Les forces de l’ordre dépassées par les évènement, tentaient de contenir derrière leurs fameuses bandes jaunes, les journalistes en quête de scoops. Les médias n’étaient pas les seuls à faire le pied de grue, les curieux, eux aussi, avoisinaient au pas de course. Le brouhaha s’échappant de la foule mêlait peur et fascination. Alors que les envoyés spéciaux brillaient sous le feu des projecteurs, les familles craignaient pour leurs enfants. Bitterburg était une petite ville calme, sans histoire et voilà qu’à présent cette quiétude était bouleversée par un je-ne-sais-quoi. Obtenir des réponses était nécessaire si Monsieur Le Maire ne souhaitait pas voir ces parents apeurés faire leurs valises au pied levé. La tension était à son comble, même auprès des enquêteurs dépêchés sur place, qui voyaient ce remue-ménage d’un très mauvais œil.

— Comment veux-tu que nous fassions correctement notre travail ? s’agaça l’un d’entre eux alors qu’il empêchait un assaillant de franchir les barrières de sécurité.

Son collègue haussa les épaules. Demain, les médias ne parleraient plus que de ce fait-divers macabre. Tout comme le reste du village. Ces heures sombres que s’apprêtaient à vivre Bitterburg, rappelaient non sans mal le cataclysme qui avait secoué ces terres, trente ans plus tôt. La découverte sur la rive de la dépouille de la jeune Joséphine Jacob, JJ pour les intimes, portée disparue le jour de son seizième anniversaire et dont le corps avait été découvert par un routard sur le bas-côté deux semaines plus tard. Malgré le retentissement médiatique dont avait fait preuve cette affaire, l’enquête n’avait jamais abouti. Ce décès brutal marquait encore les esprits. D’autant plus que Joséphine avait tout pour elle. La nature lui avait offert la douceur, le charme et la beauté d’une actrice. Si cette tragédie ne l’avait pas emportée alors elle aurait eu une carrière majestueuse. Les cinéastes se la seraient arrachés et son agent aurait fait d’elle son gagne-pain. Alors que les habitants ignoraient tout de ses appétences, on lui avait déjà prédit son destin. Cette fille était leur salut. Elle les sauverait de leur misère et de par son statut social, dynamiserait cette ville ouvrière. Mais cette gloire n’arriva jamais et Bitterburg s’enfonça un peu plus dans la pauvreté. Le coup de grâce fut prononcé le mois dernier, lorsque le Maire ordonna la fermeture de la scierie. Sa réélection était depuis mise en péril, alors il ne fut pas étonnant de la voir rappliquer illico presto, dans l’espoir de regagner ses voix perdues.

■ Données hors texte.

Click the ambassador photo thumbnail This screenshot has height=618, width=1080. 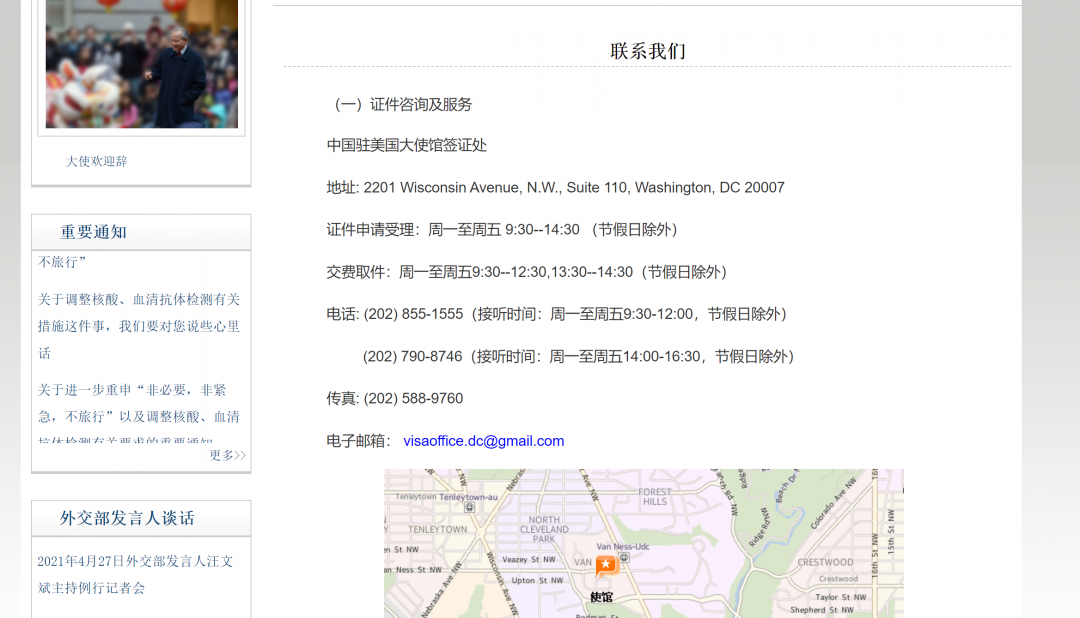140,64
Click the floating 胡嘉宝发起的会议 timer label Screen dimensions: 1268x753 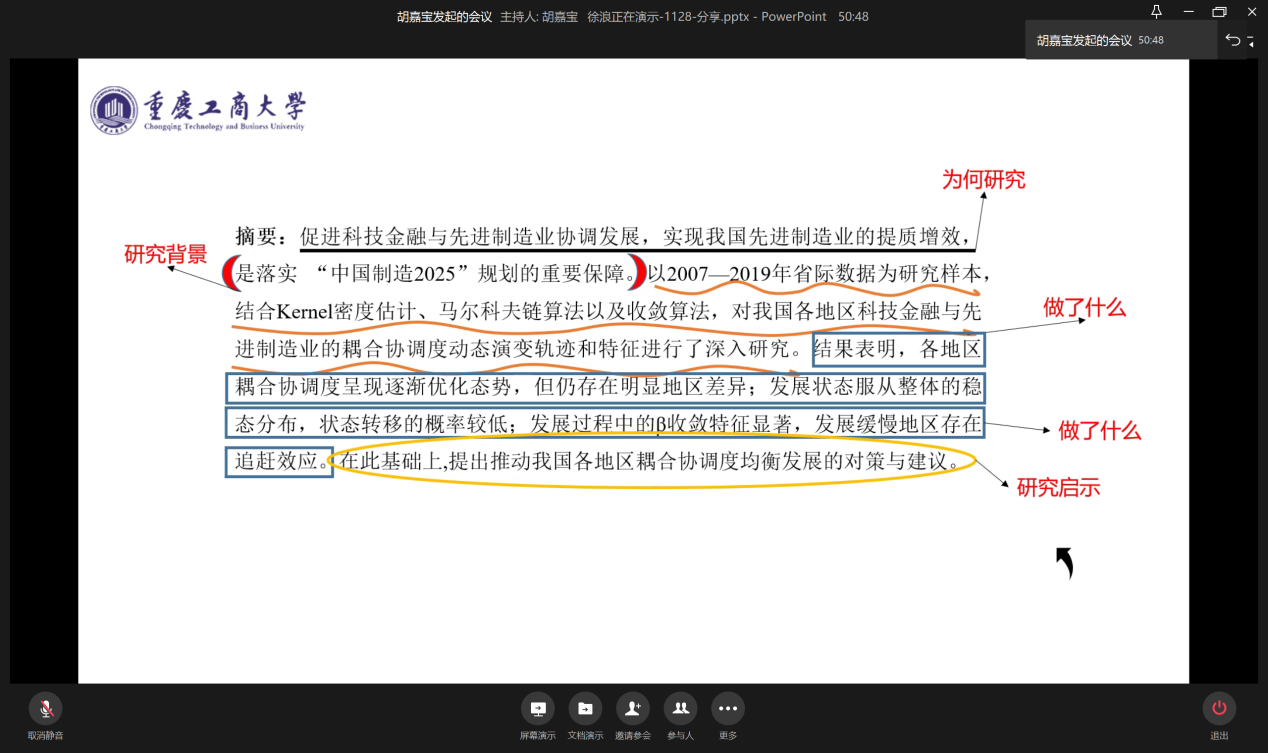(x=1100, y=41)
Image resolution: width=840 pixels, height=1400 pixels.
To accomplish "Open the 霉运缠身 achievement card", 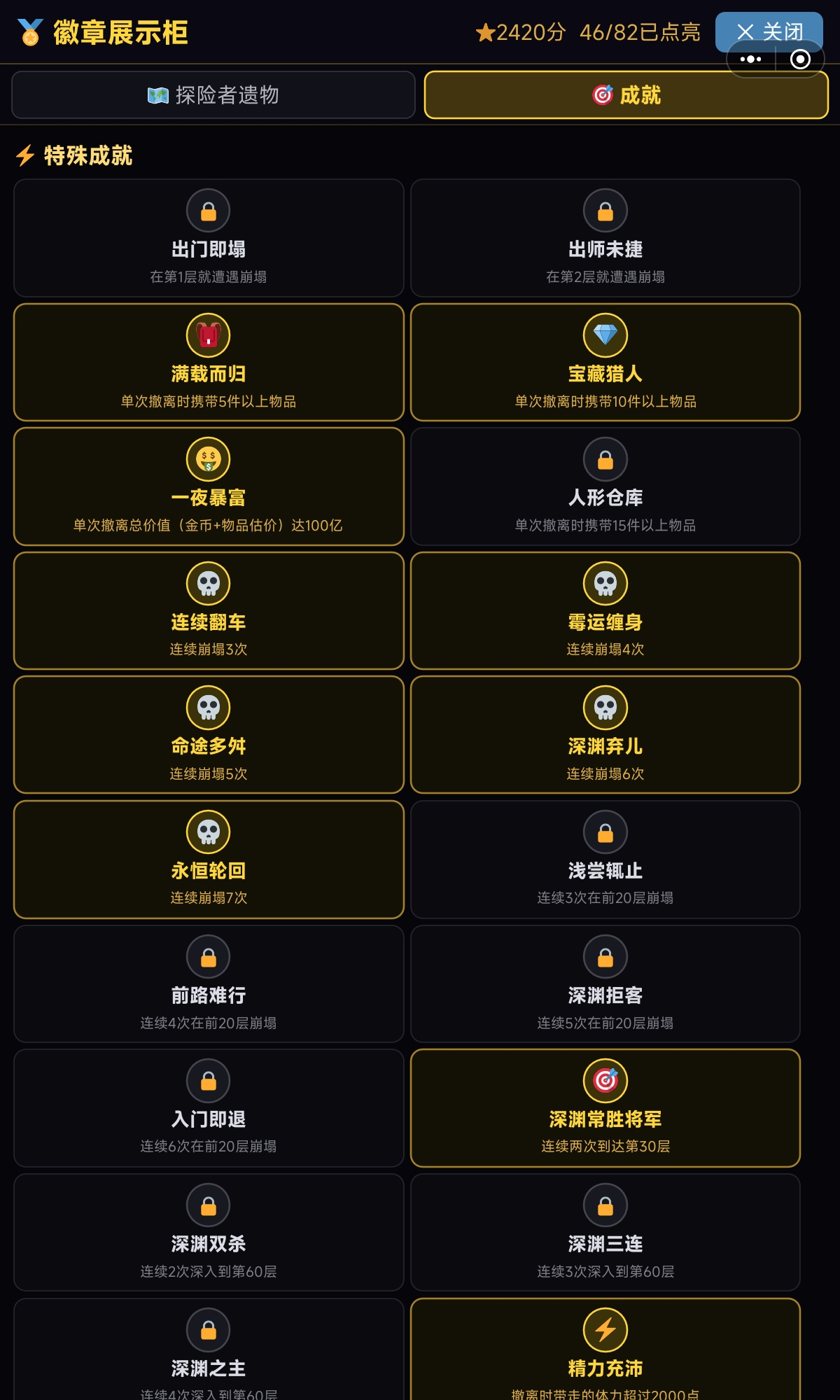I will click(606, 610).
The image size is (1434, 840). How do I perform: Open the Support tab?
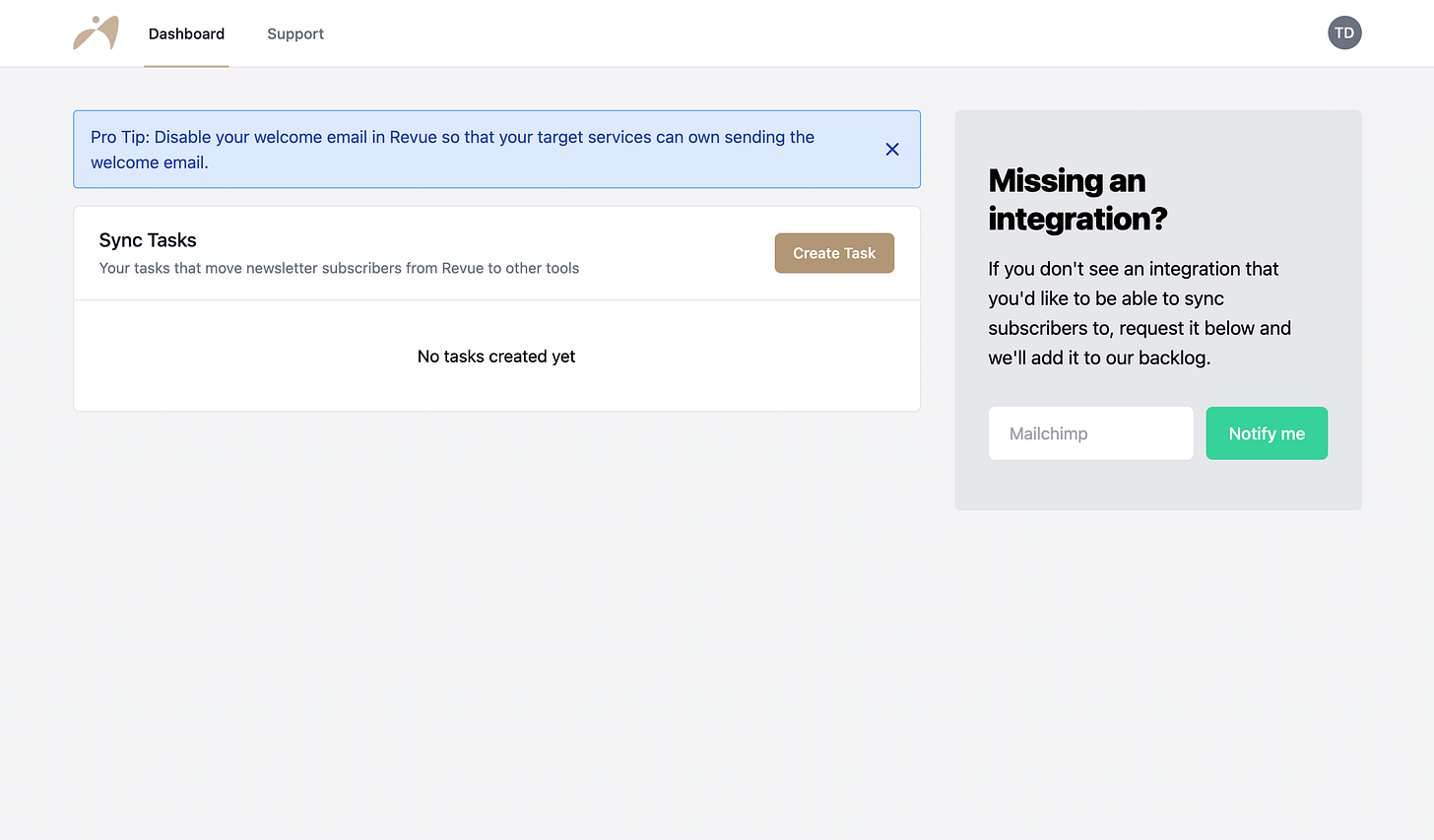pyautogui.click(x=295, y=33)
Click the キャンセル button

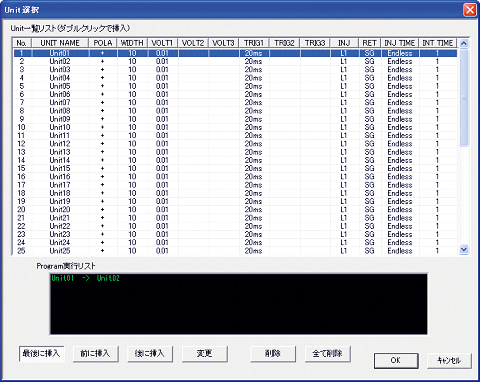click(x=449, y=360)
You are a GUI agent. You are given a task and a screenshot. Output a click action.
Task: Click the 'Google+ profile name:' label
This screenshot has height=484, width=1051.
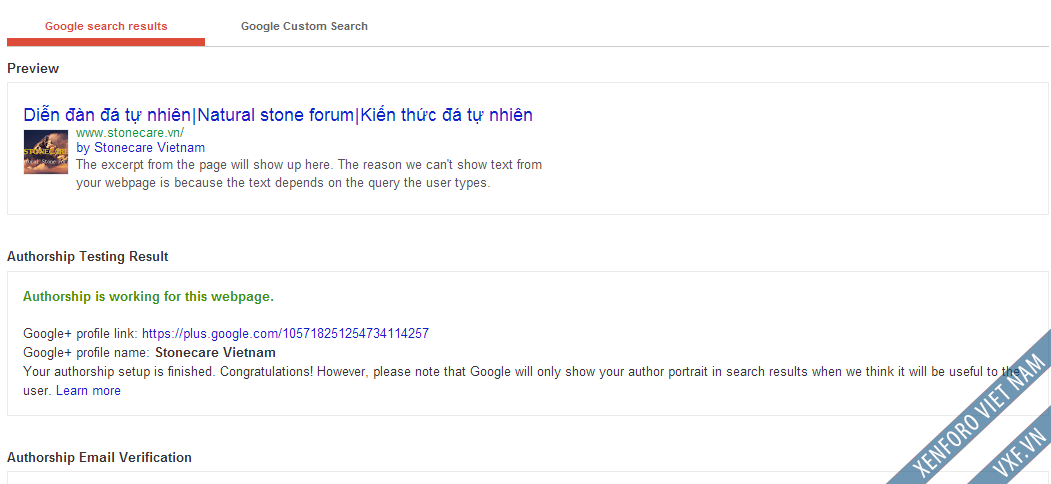point(86,352)
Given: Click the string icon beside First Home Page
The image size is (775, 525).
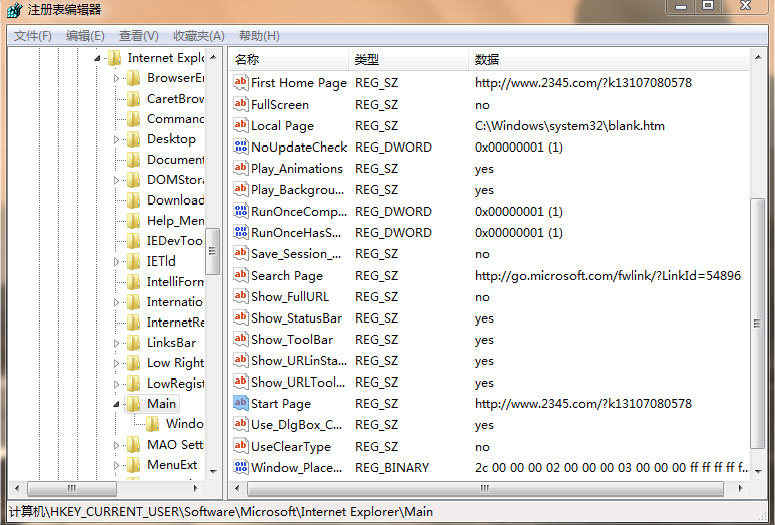Looking at the screenshot, I should 240,83.
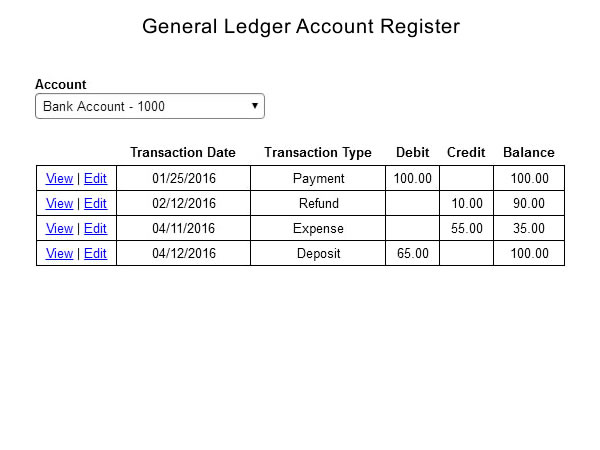This screenshot has height=450, width=600.
Task: Select the Deposit debit cell 65.00
Action: point(412,253)
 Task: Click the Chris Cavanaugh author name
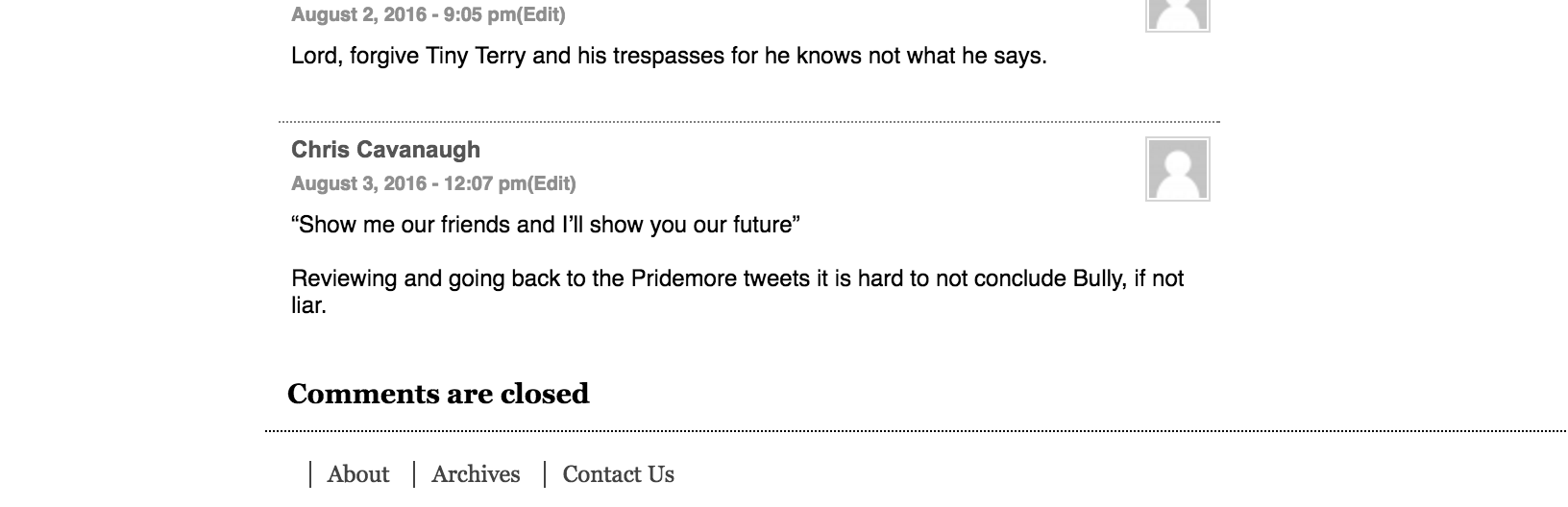385,150
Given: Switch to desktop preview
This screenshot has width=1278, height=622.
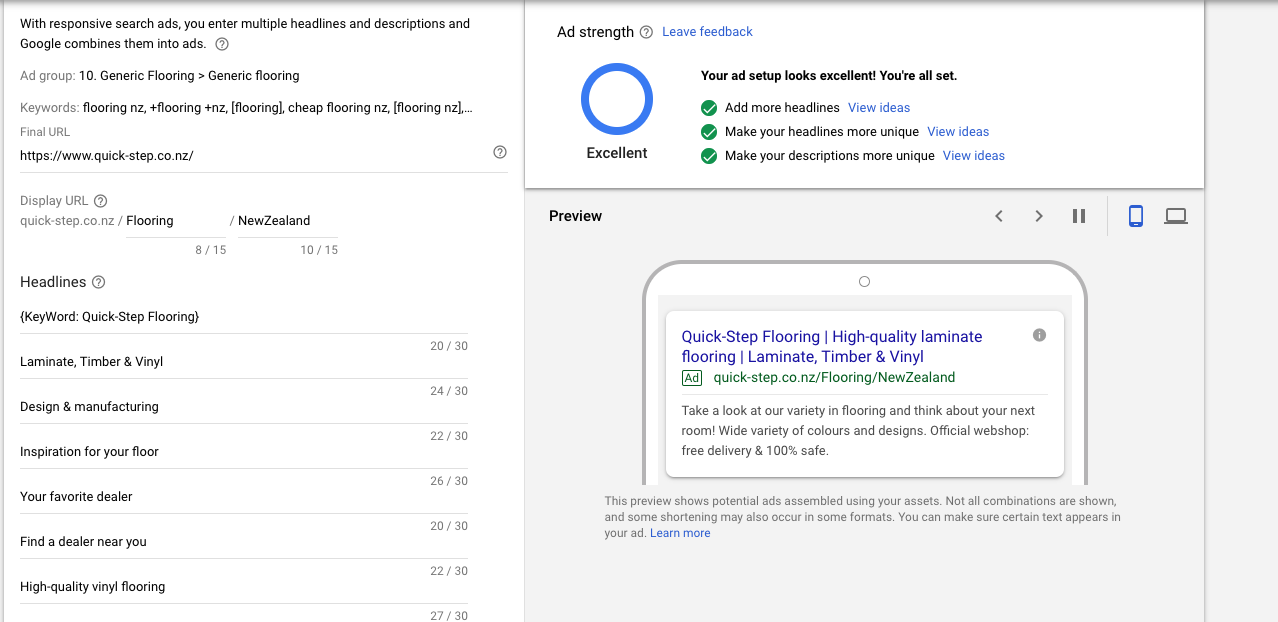Looking at the screenshot, I should point(1176,216).
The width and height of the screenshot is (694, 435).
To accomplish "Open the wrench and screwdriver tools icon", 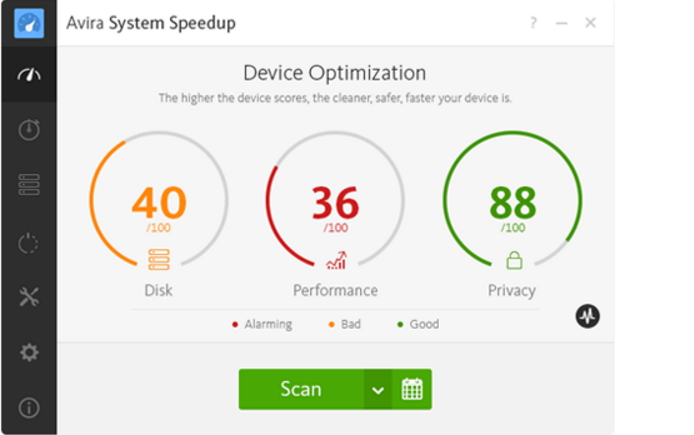I will tap(29, 297).
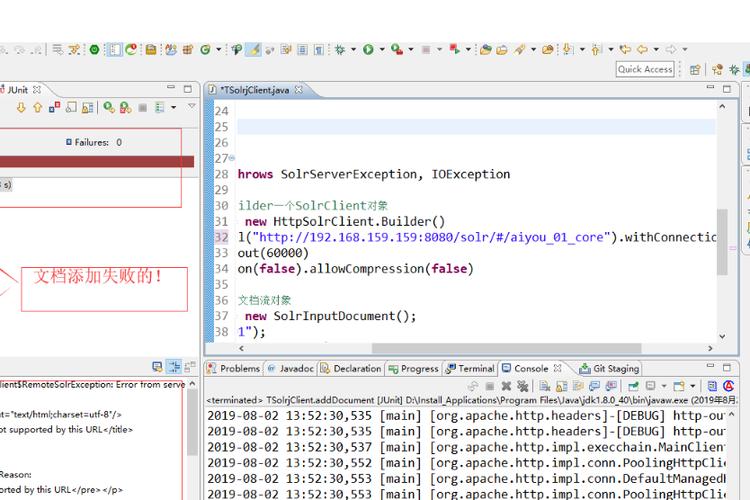Click the Run button in main toolbar
This screenshot has height=500, width=750.
[368, 49]
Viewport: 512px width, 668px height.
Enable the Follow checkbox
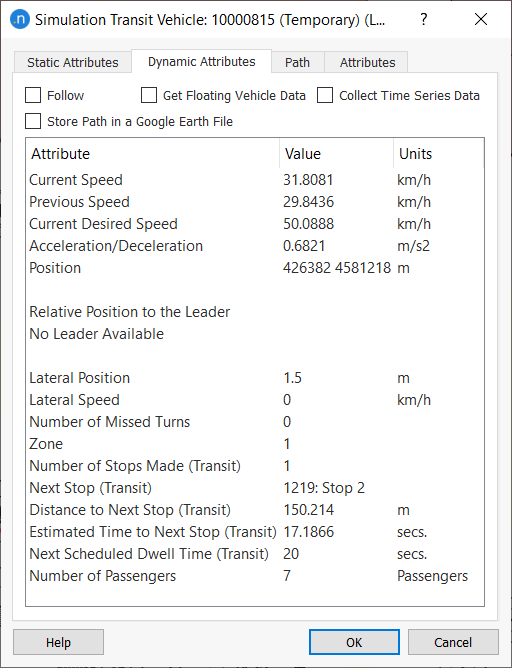pyautogui.click(x=33, y=95)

— Je peux savoir à quoi doit-on tout ce chahut ? brailla-t-il, cherchant à s’extraire des voyeurs.

— Monsieur Le Maire ! Monsieur Le Maire ! Un mot ?

Les journalistes se regroupèrent autour de lui, micros tendus.

— Avant de vous répondre, il faudrait déjà que je sache pourquoi vous êtes tous attroupés ici !

Il regretta aussitôt ses paroles. S’il n’était pas au courant de ce qu’il se passait sur son territoire alors quelle image renvoyait-il à ces électeurs ?

— Suivez-moi, lui souffla un type à la silhouette longiligne, flottant dans son uniforme.

Il souleva le bandeau jaune et incita le maire à le suivre. Il fut rapidement rejoint pas un homme d’une stature imposante.

— Ça pue Robert, lâcha le commissaire Schneider. Nous avons une disparition doublée d’un cadavre non identifié sur les bras. Préparez-vous à voir la presse nationale rappliquer. Bitterburg va faire couler beaucoup d’encre.

— Un communiqué s’impose, constata le maire.

— Et sur quelle base ? Nous n’avons aucun élément ? La petite a peut-être fugué.

— La petite ?

— Vous n’êtes dont au courant de rien ? Un de mes hommes ne vous a pas mis dans la boucle ? Je parle de Violette Kohler, voyons. Sa grand-mère vient de nous signaler sa disparition. Et pour couronner le tout, nous avons retrouvé un morceau de corps sur la rive.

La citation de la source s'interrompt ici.